Alice is one of my favorite authors. I love her UK set books that tend to look outside of high school and at major themes about life changes and personality shifts and the constant uncertainty. This book follows Georgia, who is navigating her first year at university. She thought she'd be going with her friends from home, but they practically dump her the first day. She feels extremely out of place with her roommate and her classmates. Fan fiction becomes her only comfort. This book is super relatable and focuses on those first few difficult months of transition. The book also has own voices aro-ace rep which is explored throughout the book. 


Rent a Boyfriend by Gloria Chao


This book isn't set on a college campus, but it follows Chloe during winter breaks, trying to convince her parents she found the perfect suitor. To do that, she uses the service Rent a Boyfriend to find the perfect, parent approved partner. Drew is great at playing that role for work, but at 21, a college drop out, with no certain plan for the future, he's Chloe's parent's worst nightmare. Luckily, they don't have to know about that. Things get messy when Chloe starts to fall for Drew as more than just an act. 

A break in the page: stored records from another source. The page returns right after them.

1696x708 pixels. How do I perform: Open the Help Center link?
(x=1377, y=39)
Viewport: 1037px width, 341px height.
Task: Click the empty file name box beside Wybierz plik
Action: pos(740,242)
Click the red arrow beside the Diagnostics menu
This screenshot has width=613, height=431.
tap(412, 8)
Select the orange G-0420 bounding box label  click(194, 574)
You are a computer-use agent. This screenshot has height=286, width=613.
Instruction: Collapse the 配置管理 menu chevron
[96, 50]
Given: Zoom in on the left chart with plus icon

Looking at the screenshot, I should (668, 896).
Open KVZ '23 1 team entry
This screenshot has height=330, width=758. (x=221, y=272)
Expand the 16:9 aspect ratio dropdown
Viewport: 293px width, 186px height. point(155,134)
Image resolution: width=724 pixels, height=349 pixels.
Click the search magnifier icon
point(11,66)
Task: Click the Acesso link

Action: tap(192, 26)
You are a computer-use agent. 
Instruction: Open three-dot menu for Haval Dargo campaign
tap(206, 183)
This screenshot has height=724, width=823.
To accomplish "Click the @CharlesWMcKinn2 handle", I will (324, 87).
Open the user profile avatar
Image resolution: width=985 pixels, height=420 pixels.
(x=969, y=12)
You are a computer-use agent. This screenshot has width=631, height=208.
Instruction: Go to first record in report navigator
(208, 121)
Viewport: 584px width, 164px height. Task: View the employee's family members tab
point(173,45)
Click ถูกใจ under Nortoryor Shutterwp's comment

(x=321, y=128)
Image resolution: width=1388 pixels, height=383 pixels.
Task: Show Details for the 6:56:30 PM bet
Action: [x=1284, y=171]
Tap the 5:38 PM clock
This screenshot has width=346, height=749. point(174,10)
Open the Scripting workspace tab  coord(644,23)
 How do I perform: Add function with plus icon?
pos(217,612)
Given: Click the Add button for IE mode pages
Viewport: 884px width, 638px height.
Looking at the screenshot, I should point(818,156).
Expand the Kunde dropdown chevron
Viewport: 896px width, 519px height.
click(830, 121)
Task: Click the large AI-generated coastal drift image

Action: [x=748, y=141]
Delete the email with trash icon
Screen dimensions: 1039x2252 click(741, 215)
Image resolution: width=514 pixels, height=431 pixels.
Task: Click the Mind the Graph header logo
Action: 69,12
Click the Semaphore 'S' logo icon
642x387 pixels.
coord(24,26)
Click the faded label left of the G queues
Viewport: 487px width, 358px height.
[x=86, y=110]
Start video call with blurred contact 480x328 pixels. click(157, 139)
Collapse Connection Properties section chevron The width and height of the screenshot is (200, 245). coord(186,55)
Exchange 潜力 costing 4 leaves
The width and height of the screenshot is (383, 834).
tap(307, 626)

Similar to Nice Try Jane Sinner, this book features more than a little deception. Izzy is only sixteen and a junior in high school, but when she stumbles into a comedy club and a group of new college-aged friends, she starts her lie. By pretending to be a junior in college instead, Izzy's taken into a whole new world with new independence and purpose. It feels good to have friends who only know this one version of her. I loved all the insight into growing up she gets from them, and the book honestly reads much more like college YA than high school.